[Data records]
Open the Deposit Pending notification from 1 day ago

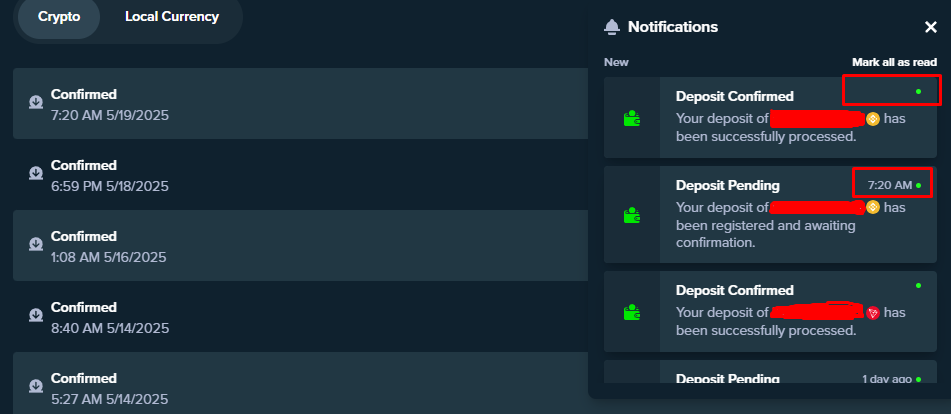770,372
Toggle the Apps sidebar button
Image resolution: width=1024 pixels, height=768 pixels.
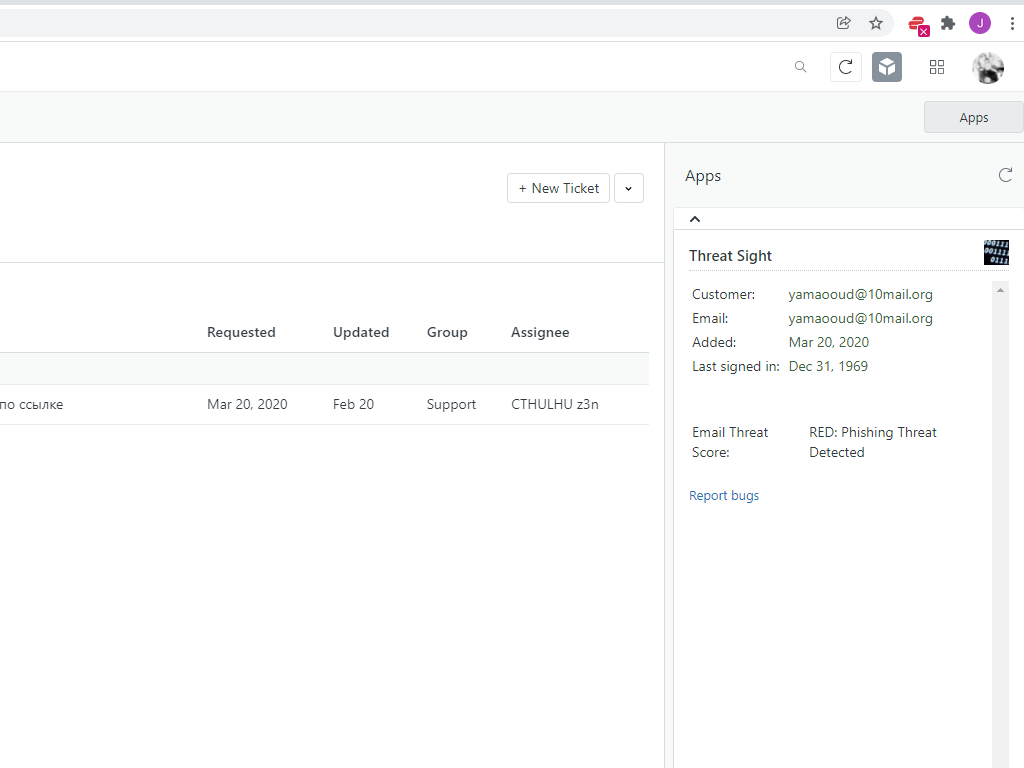click(x=973, y=117)
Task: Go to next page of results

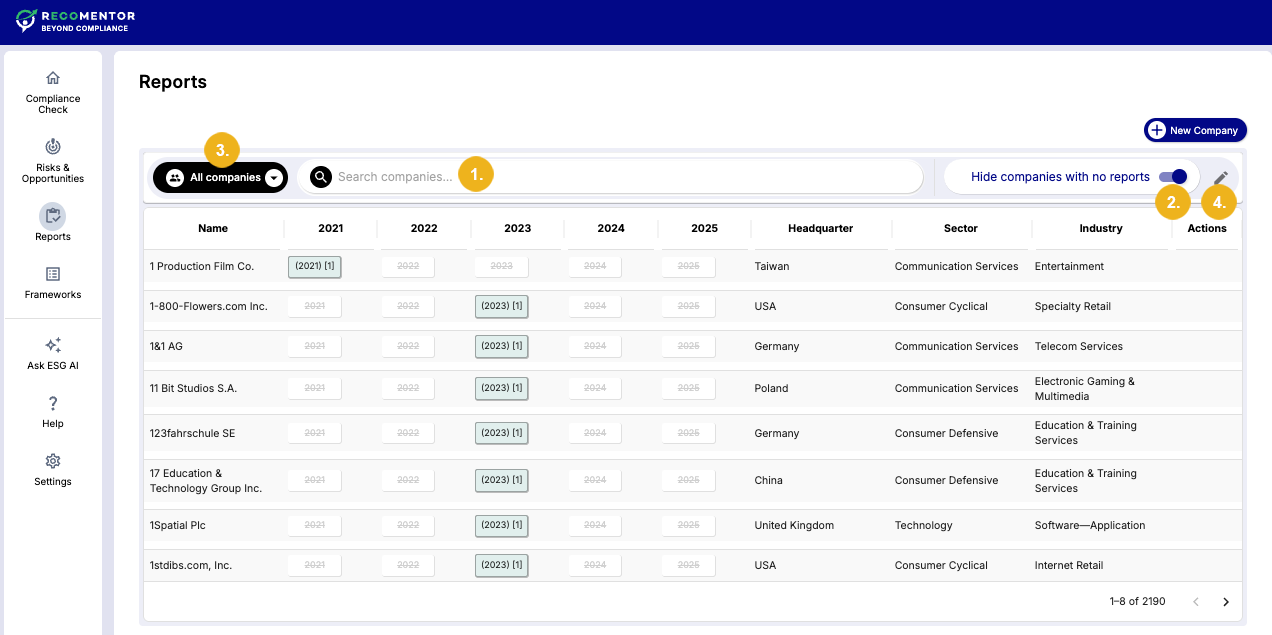Action: (1226, 602)
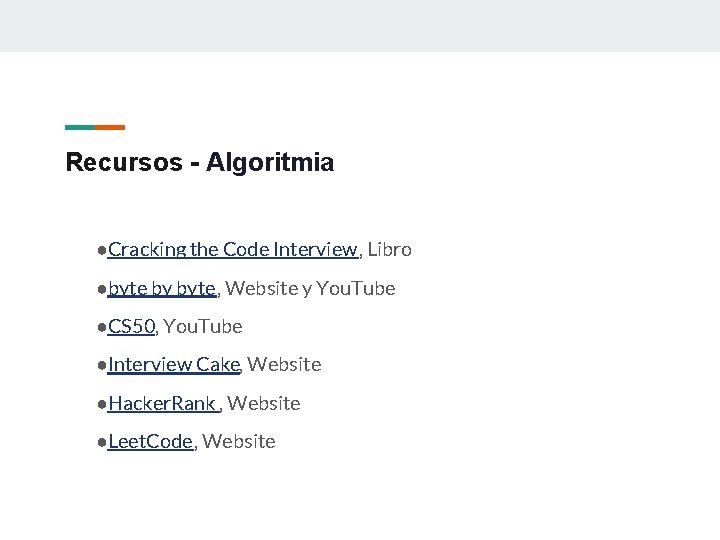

Problem requirements =>
Copy exactly, and only, the lines running from the one containing "Image resolution: width=1024" through the final line of the data, and omit the pictures.

Solution =>
Image resolution: width=1024 pixels, height=768 pixels.
click(x=973, y=117)
Task: Go to next page of results

Action: (1226, 602)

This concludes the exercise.